Jeszcze dekadę temu portowe stacje kolejowe przypominały wąskie gardła. Składy musiały czekać, manewrować, a każdy dodatkowy pociąg stanowił wyzwanie. Dziś obraz jest zupełnie inny. Do Gdańska i Gdyni docierają dłuższe, cięższe i bardziej pojemne pociągi towarowe, które przejmują na siebie setki ton ładunków, zamiast kilkudziesięciu tirów. A wszystko to przez potężne inwestycje kolejowe, które w ostatnich latach dosłownie przestawiły polską logistykę na nowe tory. Wymieniono rozjazdy, dobudowano nowe mosty, zelektryfikowano kolejne linie i wyposażono je w nowoczesne systemy sterowania. Rezultat? Transport do polskich portów staje się szybszy, bardziej wydajny i przede wszystkim – ekologiczny.
Inwestycje kolejowe wzmocnią porty
Polskie porty to okno na świat dla całej polskiej gospodarki. Każdy kontener, który trafia do Gdańska czy Gdyni, to potencjalna szansa dla przedsiębiorstw z głębi kraju. Ale żeby towary docierały sprawnie, potrzebne są niezawodne połączenia, a te mogą zapewnić tylko duże inwestycje kolejowe. I tak też zakończone prace modernizacyjne, które miały poprawić kolejowy dostęp do portów w Gdańsku i w Gdyni, kosztowały łącznie 3,3 mld zł netto. Duża część tej kwoty pochodziła z funduszy unijnych, a same środki nie poszły na zmarnowanie. Prace objęły wymianę torów i rozjazdów, elektryfikację, zabudowę nowych urządzeń systemu sterowania ruchem kolejowym oraz budowę i remont obiektów inżynieryjnych. Tylko dzięki tym dwóch inwestycjom do polskich portów mogą wjeżdżać duże składy, które przewożą więcej i szybciej niż kiedykolwiek wcześniej.

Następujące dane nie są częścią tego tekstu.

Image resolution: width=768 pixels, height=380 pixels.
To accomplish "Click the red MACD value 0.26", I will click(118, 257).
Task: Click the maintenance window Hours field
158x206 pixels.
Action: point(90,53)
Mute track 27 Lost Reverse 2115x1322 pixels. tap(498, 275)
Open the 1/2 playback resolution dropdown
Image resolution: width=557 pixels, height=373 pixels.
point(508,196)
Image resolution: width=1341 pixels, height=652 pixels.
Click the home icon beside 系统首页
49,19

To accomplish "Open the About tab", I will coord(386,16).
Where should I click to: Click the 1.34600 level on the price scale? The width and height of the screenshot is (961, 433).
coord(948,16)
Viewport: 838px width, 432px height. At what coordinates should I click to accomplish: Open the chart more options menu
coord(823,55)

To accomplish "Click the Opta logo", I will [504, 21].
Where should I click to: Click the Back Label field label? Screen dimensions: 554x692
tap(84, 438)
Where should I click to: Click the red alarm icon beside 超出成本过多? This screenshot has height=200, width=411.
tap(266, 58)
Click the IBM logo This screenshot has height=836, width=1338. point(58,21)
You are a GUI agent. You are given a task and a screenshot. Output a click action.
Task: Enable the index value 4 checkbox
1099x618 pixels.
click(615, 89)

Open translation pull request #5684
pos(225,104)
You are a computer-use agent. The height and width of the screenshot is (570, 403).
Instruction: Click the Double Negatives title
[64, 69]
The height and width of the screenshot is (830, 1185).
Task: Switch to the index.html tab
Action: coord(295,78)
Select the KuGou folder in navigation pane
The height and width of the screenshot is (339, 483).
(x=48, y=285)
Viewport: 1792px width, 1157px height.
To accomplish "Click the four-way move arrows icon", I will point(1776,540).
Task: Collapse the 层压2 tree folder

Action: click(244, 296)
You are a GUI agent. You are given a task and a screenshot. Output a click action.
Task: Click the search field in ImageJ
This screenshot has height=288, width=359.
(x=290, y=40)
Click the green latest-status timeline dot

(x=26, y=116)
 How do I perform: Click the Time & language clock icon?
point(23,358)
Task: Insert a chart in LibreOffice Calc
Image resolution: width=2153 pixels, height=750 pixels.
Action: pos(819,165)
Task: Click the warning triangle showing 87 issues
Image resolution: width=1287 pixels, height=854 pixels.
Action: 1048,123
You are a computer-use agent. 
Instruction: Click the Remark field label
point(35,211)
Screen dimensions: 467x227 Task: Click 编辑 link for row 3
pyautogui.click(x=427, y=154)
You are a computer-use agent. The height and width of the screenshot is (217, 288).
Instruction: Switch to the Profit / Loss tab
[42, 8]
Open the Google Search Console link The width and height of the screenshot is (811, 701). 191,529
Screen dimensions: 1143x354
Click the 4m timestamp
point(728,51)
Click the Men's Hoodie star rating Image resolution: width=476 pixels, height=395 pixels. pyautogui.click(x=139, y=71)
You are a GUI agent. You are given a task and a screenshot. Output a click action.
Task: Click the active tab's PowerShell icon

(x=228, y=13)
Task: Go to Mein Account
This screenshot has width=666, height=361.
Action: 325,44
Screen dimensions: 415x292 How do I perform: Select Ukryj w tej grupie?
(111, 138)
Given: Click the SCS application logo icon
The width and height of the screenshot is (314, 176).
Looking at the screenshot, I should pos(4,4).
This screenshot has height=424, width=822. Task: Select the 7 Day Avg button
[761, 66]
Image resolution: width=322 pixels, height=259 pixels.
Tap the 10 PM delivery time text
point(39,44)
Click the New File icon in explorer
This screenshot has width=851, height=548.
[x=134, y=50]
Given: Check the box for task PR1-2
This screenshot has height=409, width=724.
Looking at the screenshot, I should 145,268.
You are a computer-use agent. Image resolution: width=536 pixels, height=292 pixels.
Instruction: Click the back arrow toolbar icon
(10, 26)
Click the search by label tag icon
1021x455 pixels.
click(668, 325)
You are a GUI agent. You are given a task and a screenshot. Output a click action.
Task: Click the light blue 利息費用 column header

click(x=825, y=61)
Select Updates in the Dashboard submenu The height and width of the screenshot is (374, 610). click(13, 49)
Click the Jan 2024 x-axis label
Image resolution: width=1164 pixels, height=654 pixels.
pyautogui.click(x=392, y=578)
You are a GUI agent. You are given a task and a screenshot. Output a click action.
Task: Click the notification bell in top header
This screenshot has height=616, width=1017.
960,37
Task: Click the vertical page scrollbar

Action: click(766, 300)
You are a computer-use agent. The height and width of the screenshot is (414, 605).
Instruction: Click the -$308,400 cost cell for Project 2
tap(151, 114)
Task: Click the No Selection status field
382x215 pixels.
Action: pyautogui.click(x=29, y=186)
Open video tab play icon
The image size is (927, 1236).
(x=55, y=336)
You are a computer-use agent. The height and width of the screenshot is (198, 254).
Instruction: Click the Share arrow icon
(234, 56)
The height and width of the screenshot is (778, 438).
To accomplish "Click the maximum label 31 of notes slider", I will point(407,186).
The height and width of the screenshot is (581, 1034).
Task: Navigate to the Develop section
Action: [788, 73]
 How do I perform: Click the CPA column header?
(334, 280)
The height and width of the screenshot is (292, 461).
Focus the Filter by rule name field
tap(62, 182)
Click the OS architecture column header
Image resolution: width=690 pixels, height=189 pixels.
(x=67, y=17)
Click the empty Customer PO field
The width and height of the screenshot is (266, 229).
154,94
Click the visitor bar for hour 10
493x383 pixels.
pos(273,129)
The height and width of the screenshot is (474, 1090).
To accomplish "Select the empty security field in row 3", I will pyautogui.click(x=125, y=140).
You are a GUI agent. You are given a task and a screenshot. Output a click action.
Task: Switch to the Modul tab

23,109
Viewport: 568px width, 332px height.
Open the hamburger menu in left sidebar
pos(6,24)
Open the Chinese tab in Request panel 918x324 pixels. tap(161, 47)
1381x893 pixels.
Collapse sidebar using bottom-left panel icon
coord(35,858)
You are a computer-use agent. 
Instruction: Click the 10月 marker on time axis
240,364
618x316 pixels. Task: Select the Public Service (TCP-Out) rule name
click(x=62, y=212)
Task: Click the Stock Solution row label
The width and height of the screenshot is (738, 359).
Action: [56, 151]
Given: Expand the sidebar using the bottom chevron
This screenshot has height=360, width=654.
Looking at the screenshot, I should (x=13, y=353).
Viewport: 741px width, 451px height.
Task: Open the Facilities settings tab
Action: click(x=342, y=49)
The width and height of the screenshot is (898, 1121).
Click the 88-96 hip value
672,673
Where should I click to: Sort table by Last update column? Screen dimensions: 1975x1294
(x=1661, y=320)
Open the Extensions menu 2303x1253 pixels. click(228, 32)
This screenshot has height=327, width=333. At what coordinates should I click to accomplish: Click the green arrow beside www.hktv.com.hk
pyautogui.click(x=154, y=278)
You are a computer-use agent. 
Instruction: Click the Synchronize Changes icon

Jednak prawdziwa rewolucja dopiero się rozkręca. Kluczowym projektem stała się modernizacja linii kolejowej nr 201, łączącej Bydgoszcz z Trójmiastem. To trasa o ogromnym znaczeniu, niczym kolejowy kręgosłup, którym płynie gospodarczy impuls do portu w Gdyni. W ubiegłym roku PKP podpisało kontrakty warte łącznie ponad 2,5 mld zł netto na odcinki Somonino – Gdańsk Osowa, Kościerzyna – Somonino (linia kolejowa nr 201) i Somonino – Kartuzy (linia kolejowa nr 214). Zakończenie prac planowane jest na 2028 rok, ale całość modernizacji linii (aż po Maksymilianowo i Gdynię Główną) potrwa do 2032 r. Choć prace potrwają dobrych kilka lat, gdy już się skończą, linia będzie w stanie przyjąć znacznie więcej pociągów towarowych niż obecnie. Oznacza to nie tylko rozwój portu w Gdyni, ale i całego regionu – od Trójmiasta po Bydgoszcz.

Cztery tory do przyszłości
Jeszcze ambitniejsze plany modernizacji dotyczą odcinka Tczew – Gdynia, a konkretnie fragmentu Pszczółki – Pruszcz Gdański. To tutaj PKP PLK szykuje inwestycje kolejowe, które odmienią nie tylko transport towarowy, ale też pasażerski. Powstanie tam bowiem czterotorowy układ, który rozdzieli ruch ciężkich składów towarowych od szybkich pociągów pasażerskich. Dla logistyki oznacza to bezpieczniejszy i bardziej przewidywalny transport do portów. Dla pasażerów – krótszy czas przejazdu i więcej połączeń z Trójmiasta do reszty kraju. Prace budowlane dla tego zakresu mają ruszyć w latach 2028–2030.
To, co dzieje się dziś nad Bałtykiem, to nie są zwykłe remonty torów. To strategiczne inwestycje, które wzmocnią pozycję naszego kraju na logistycznej mapie Europy. Przeniesienie transportu na kolej to ogromna ulga dla dróg i środowiska. Pociąg jednym kursem przewozi tyle, co kilkadziesiąt ciężarówek, a robi to szybciej, ciszej i bez emisji spalin. Inwestycje w polską kolej sprawiają więc, iż zyskują nie tylko porty, ale też mieszkańcy regionu, kierowcy i sama przyroda.